--- Data supplied ---

___

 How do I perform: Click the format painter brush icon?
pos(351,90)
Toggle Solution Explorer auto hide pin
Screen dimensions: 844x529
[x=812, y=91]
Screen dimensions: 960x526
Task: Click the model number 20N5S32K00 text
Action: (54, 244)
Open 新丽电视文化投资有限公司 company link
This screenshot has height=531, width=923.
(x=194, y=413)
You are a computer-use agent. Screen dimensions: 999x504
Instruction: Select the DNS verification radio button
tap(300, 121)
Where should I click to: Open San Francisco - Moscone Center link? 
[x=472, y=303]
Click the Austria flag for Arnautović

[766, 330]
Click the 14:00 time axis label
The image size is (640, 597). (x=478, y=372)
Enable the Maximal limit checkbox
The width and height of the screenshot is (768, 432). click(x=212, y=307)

___

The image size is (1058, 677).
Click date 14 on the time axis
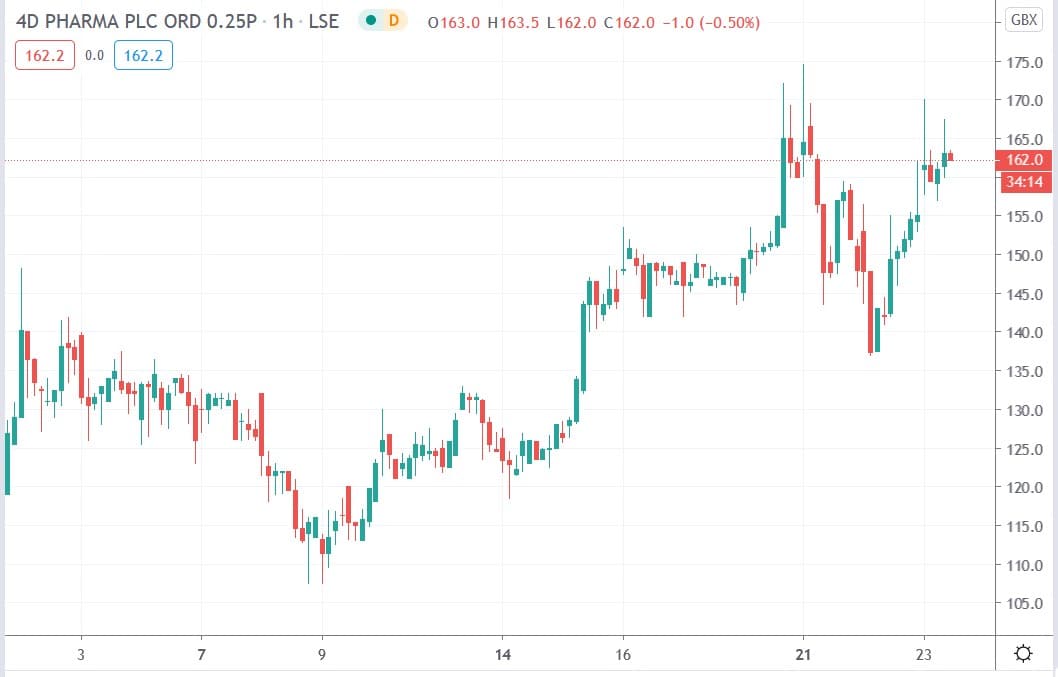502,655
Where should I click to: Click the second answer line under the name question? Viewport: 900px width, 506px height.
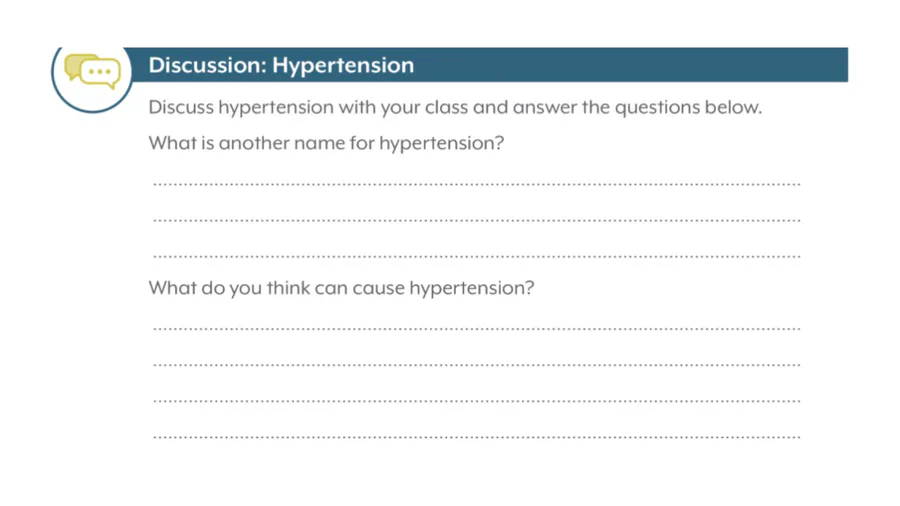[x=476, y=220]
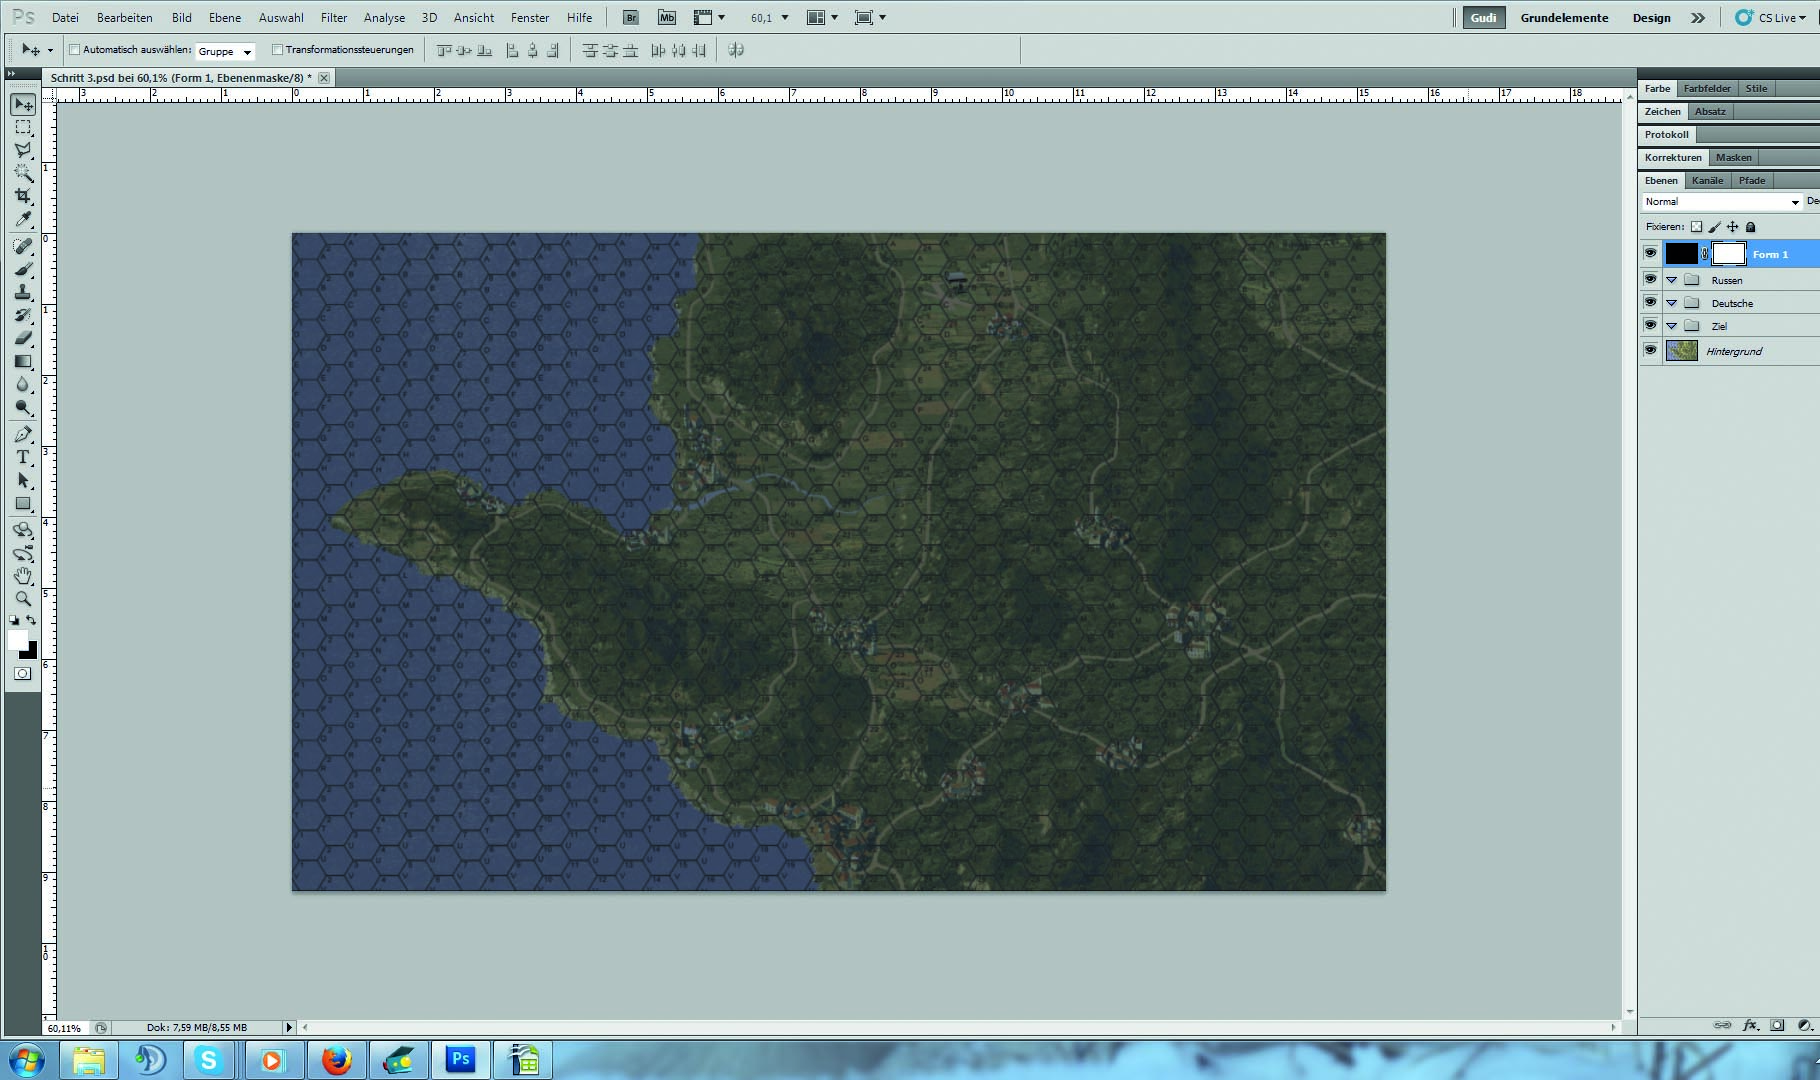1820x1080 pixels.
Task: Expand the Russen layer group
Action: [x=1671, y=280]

___

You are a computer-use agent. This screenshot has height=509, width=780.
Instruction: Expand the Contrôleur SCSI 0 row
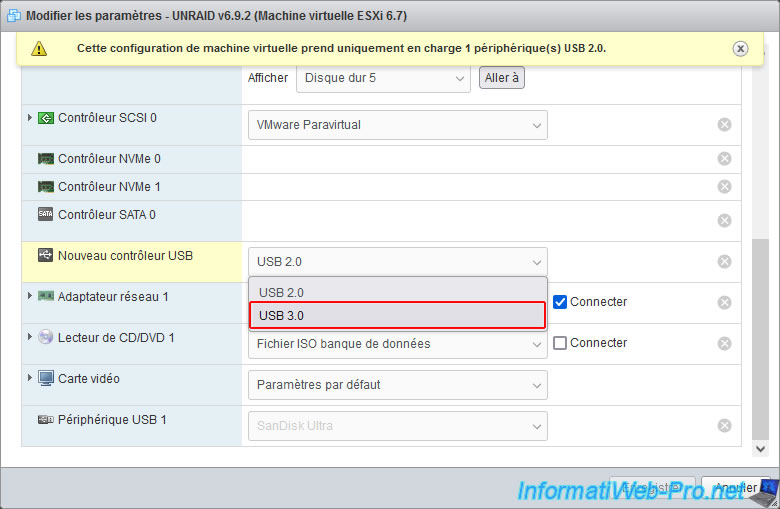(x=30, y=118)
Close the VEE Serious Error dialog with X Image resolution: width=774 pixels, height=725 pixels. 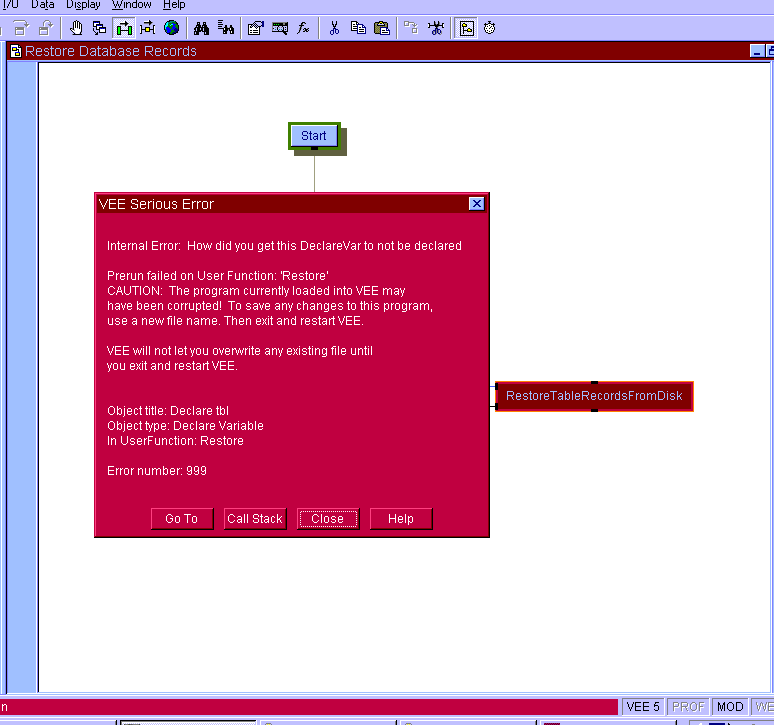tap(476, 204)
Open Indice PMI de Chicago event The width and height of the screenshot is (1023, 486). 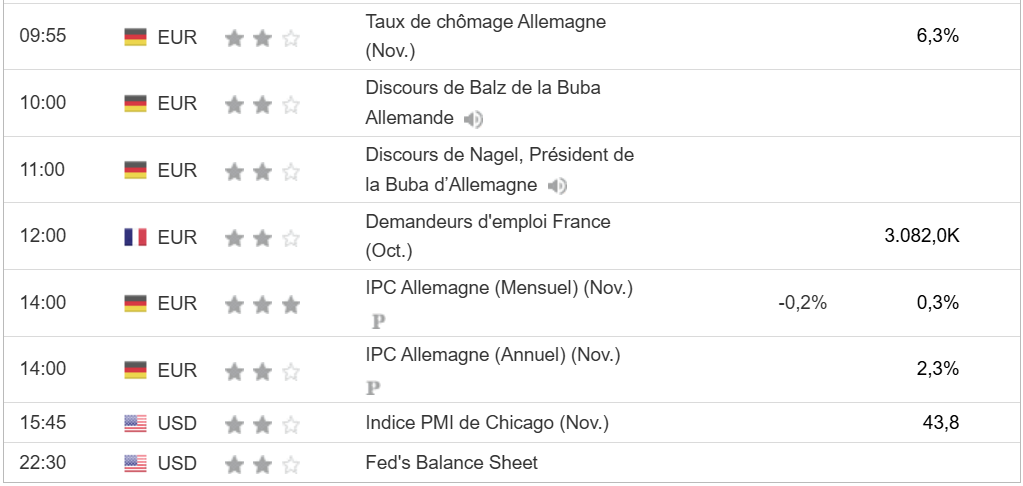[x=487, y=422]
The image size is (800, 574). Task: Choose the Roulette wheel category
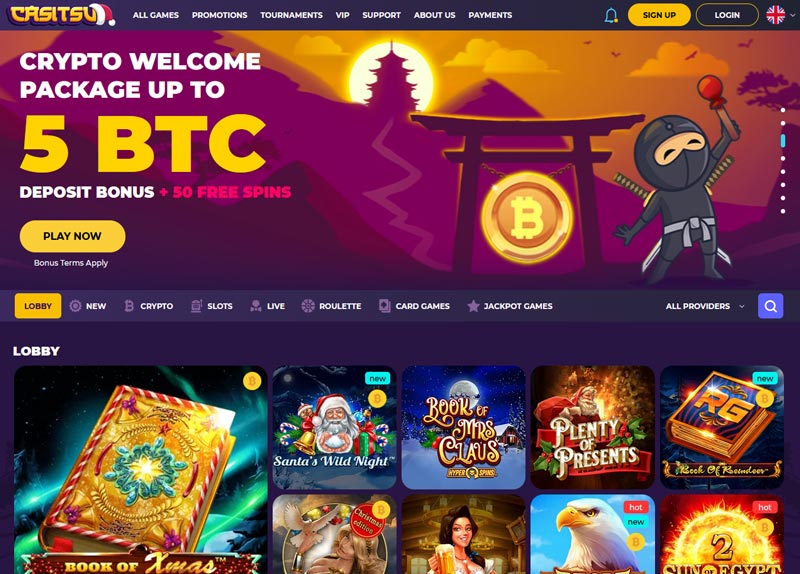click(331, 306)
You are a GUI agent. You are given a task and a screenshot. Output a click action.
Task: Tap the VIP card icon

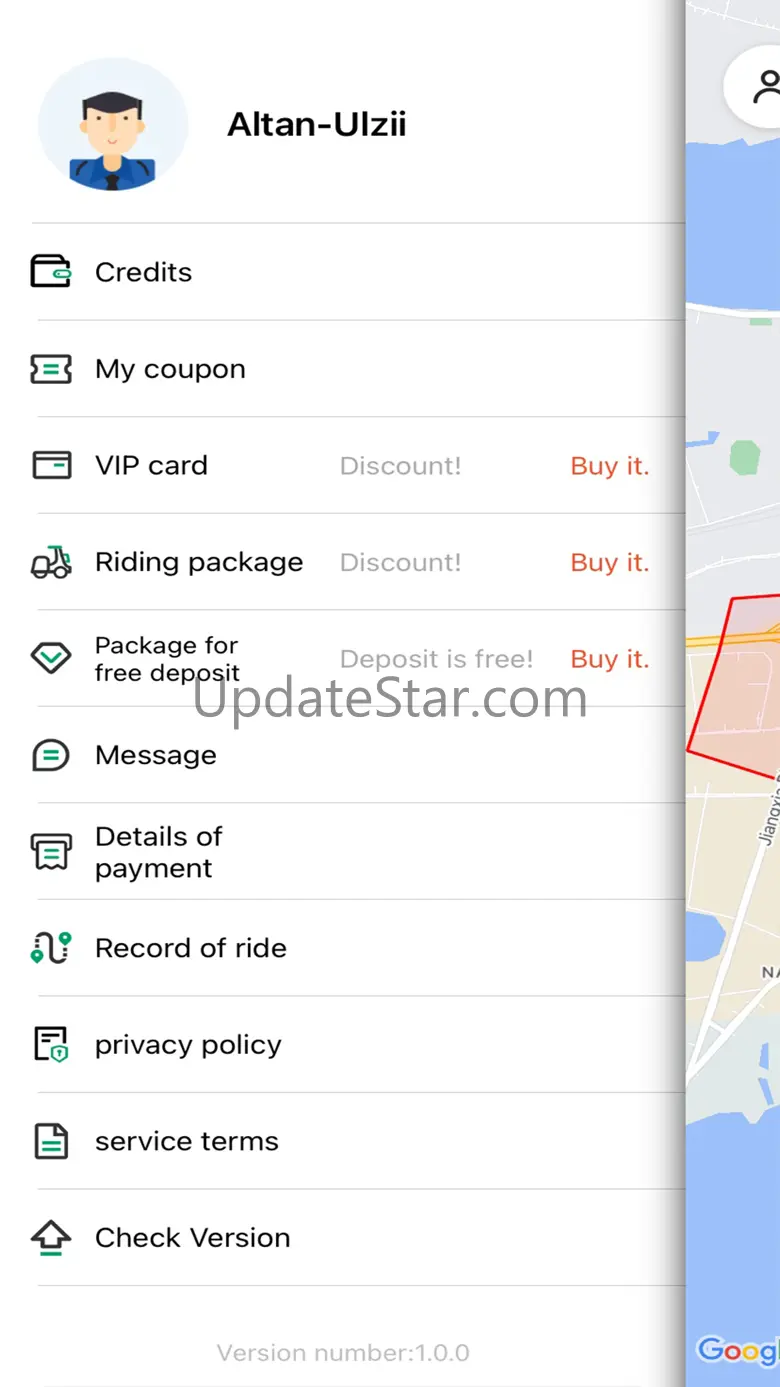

___

--- Problem details ---
From the material above, please return each line containing "computer".

--- Solved exercise ---
You are a computer-use agent. Screen dimensions: 999x504
You are a computer-use agent. This screenshot has height=509, width=780.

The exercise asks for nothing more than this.